Researchers made the discovery by comparing recent observations with century-old eggs preserved in museum collections.

They determined that about a third of the bird species nesting in Chicago have moved forward their egg-laying by an average of 25 days. And as far as the researchers can tell, the culprit in this shift is climate change.

“Egg collections are such a fascinating tool for us to learn about bird ecology over time,” says John Bates, curator of birds at the Field Museum and the study’s lead author. “I love the fact that this paper combines these older and modern datasets to look at these trends over about 120 years and help answer really critical questions about how climate change is affecting birds.”

Read More: These 100-Year-Old Eggs at the Field Museum Are Shedding Fresh Light on Climate Change

Interstellar Meteor

Meteors large and small are constantly bombarding the Earth’s atmosphere, but in 2014 researchers at Harvard University believe a very special meteor about the size of a dishwasher burned up in the skies above Papua New Guinea.

They claimed the meteor originated from outside our solar system based on information in a NASA database that used data from U.S. intelligence satellites that usually track missile launches. But those claims were initially met with skepticism and rejected by astronomy journal publishers on the grounds that there was insufficient public data to prove the objects alleged interstellar origins.

“We had thought this was a lost cause,” one of the researchers, Amir Siraj, a Harvard undergraduate student studying astrophysics told the New York Times.
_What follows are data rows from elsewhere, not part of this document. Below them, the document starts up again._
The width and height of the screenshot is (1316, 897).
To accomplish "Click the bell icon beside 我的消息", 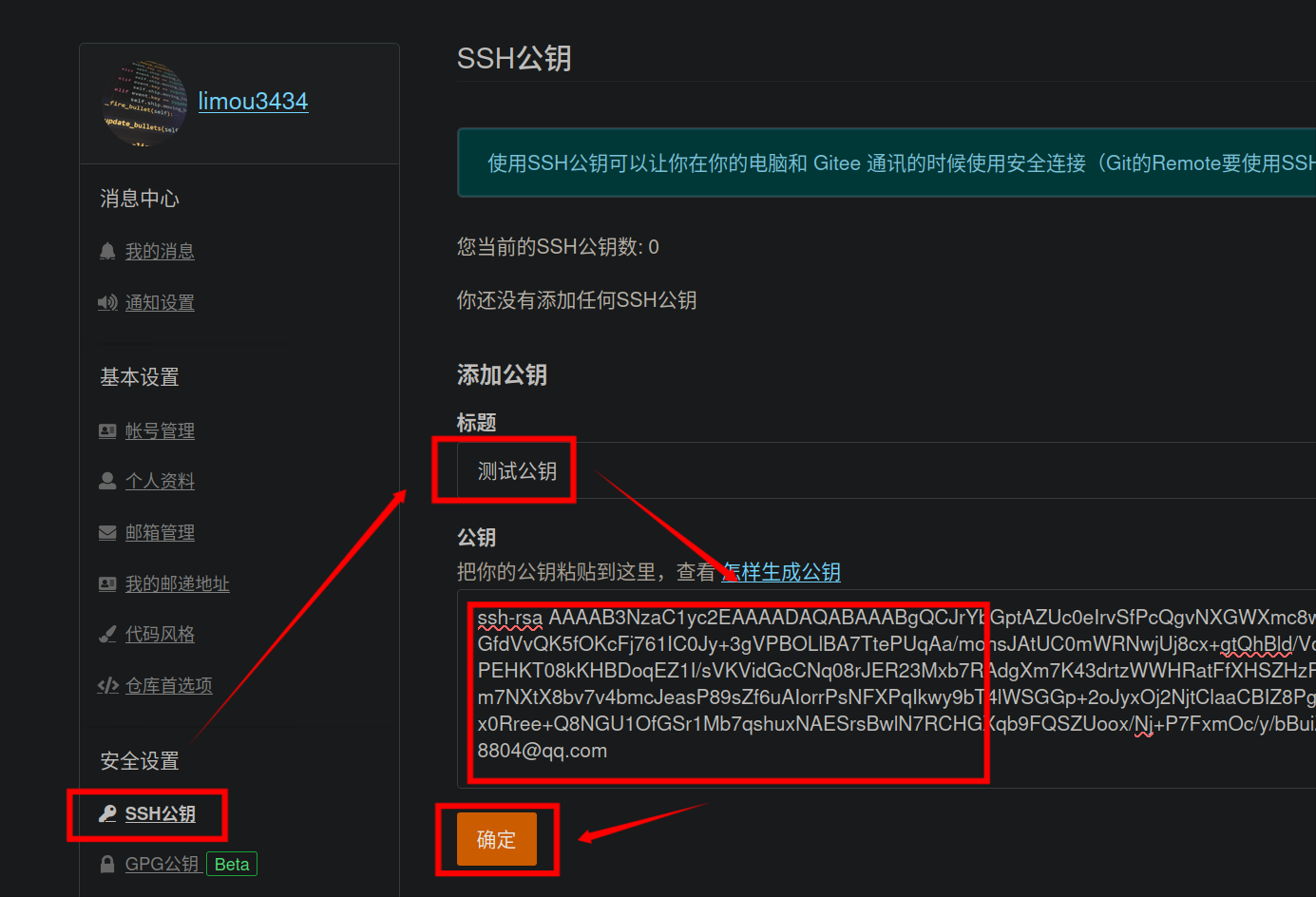I will (107, 251).
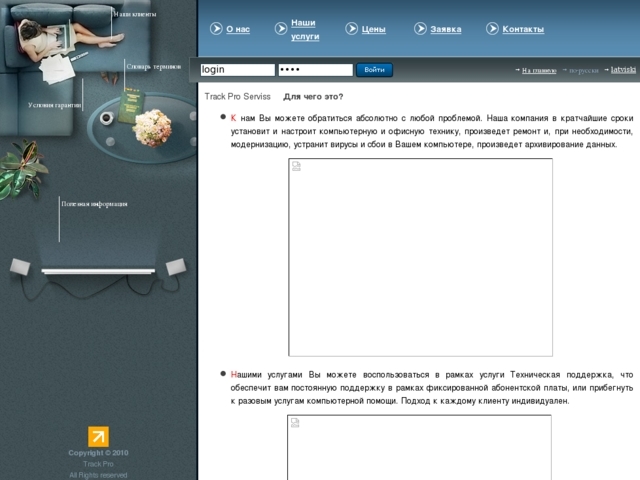
Task: Click the arrow icon next to Наши услуги
Action: (x=281, y=29)
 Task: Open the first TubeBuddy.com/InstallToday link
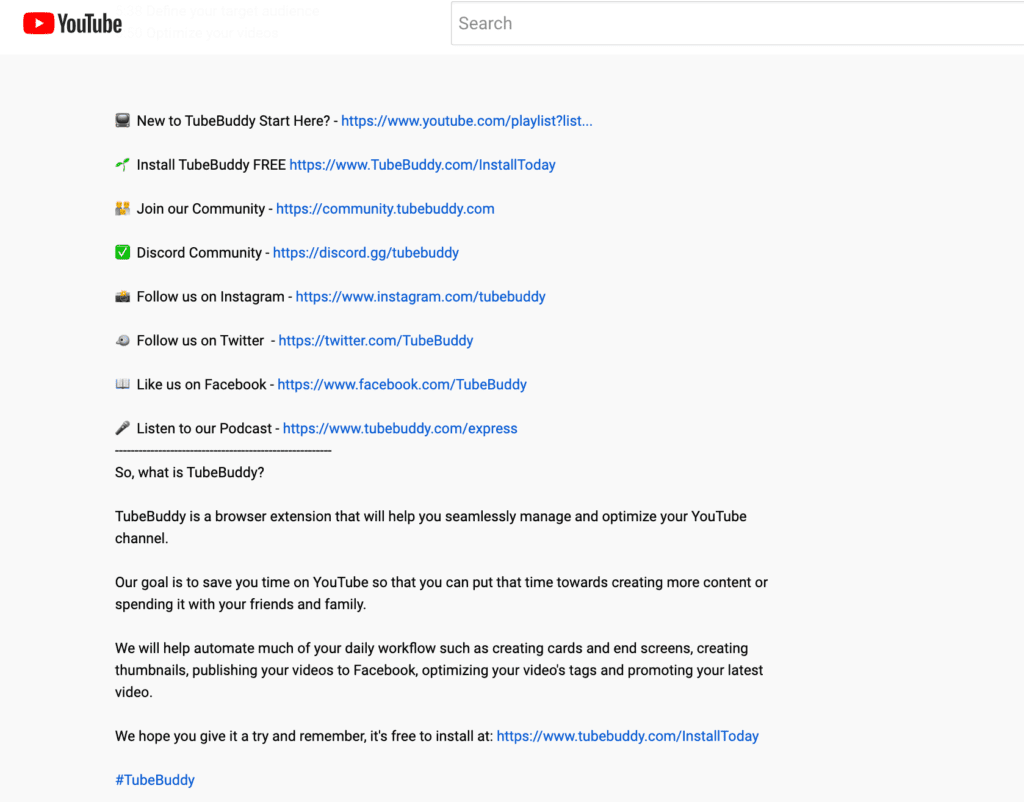[422, 165]
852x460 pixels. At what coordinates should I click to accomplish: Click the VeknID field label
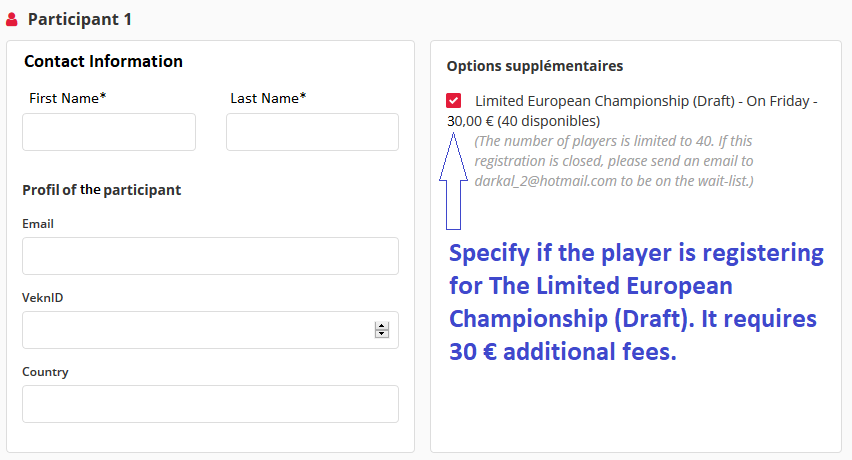[x=42, y=298]
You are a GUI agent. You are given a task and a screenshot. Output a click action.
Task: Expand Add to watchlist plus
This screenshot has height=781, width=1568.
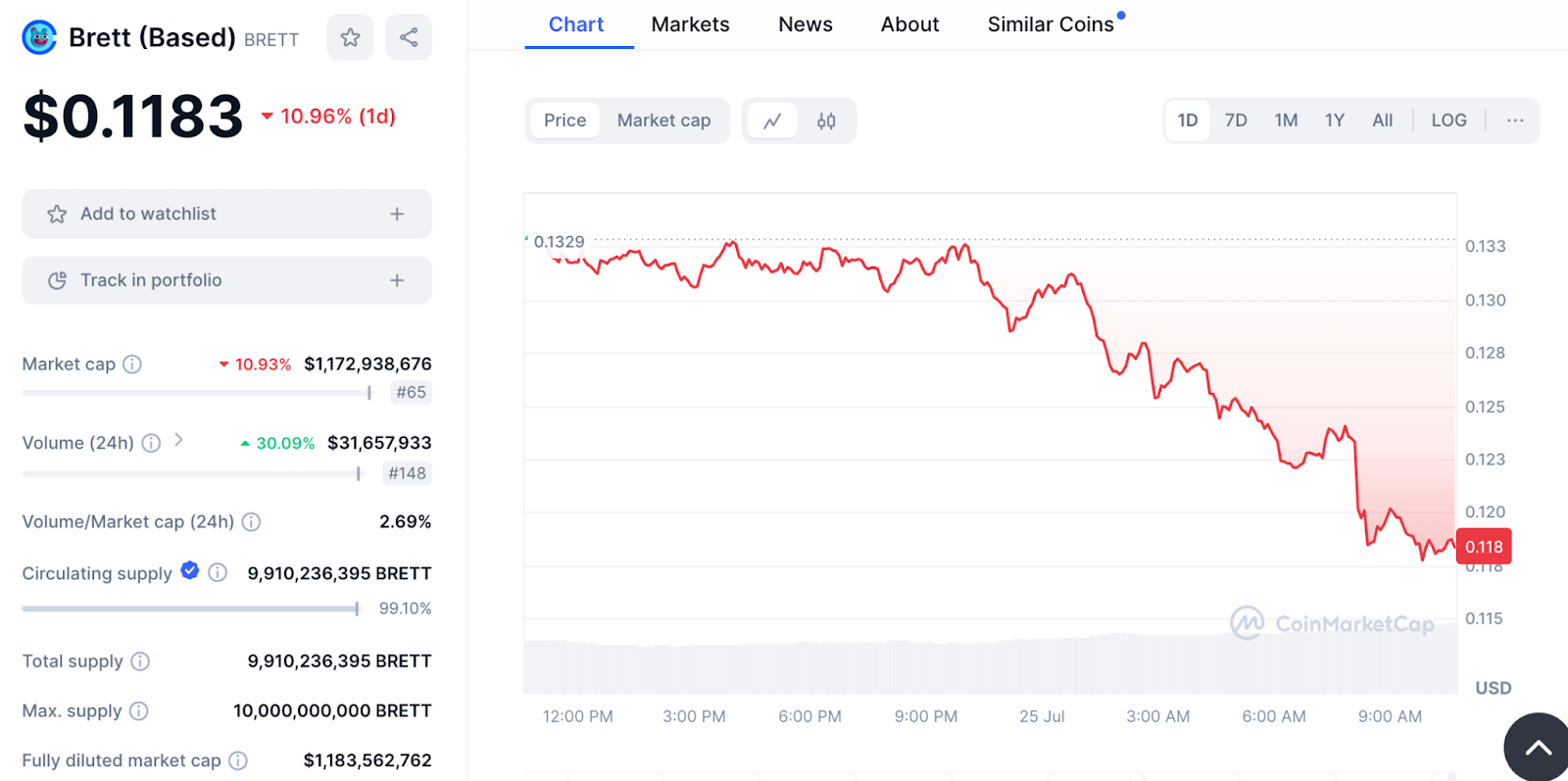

But last month, the U.S. Space Command released a memo to NASA scientists to confirm that the data from the satellites used to track missile launches “was sufficiently accurate to indicate an interstellar trajectory” for the meteor.

Diverse Lifeforms May Have Evolved Even Earlier

Scientists from University College London believe that microbial life on Earth may have begun 300 million years earlier than previously thought.

Their evidence is tiny filaments and tube structures in a fist-sized rock from Quebec, Canada, estimated to be between 3.75 and 4.28 billion years old that appeared to have been made by bacteria.

According to the researchers, their findings suggest that a variety of microbial life may have existed on the primordial Earth, potentially as little as 300 million years after the planet formed. 

 “This means life could have begun as little as 300 million years after Earth formed. In geological terms, this is quick – about one spin of the Sun around the galaxy,” said lead author Dr. Dominic Papineau.  

“These findings have implications for the possibility of extraterrestrial life,” said Papineau. “If life is relatively quick to emerge, given the right conditions, this increases the chance that life exists on other planets.” 

Microplastics Found Deep in the Lungs of Living Humans

Scientists have found microplastic pollution deep in the lungs of people for the first time.

The disturbing discovery comes just one month after the tiny plastic particles were detected in human blood. It is yet more evidence of the widespread environmental distribution of microplastics which have been found everywhere from the summit of Mount Everest to the oceans of Antarctica.

Researchers are concerned about the potential harmful health effects of microplastics on humans.

“We did not expect to find the highest number of particles in the lower regions of the lungs, or particles of the sizes we found,” said Laura Sadofsky at Hull York medical school in the UK, a senior author of the study. “It is surprising as the airways are smaller in the lower parts of the lungs and we would have expected particles of these sizes to be filtered out or trapped before getting this deep.”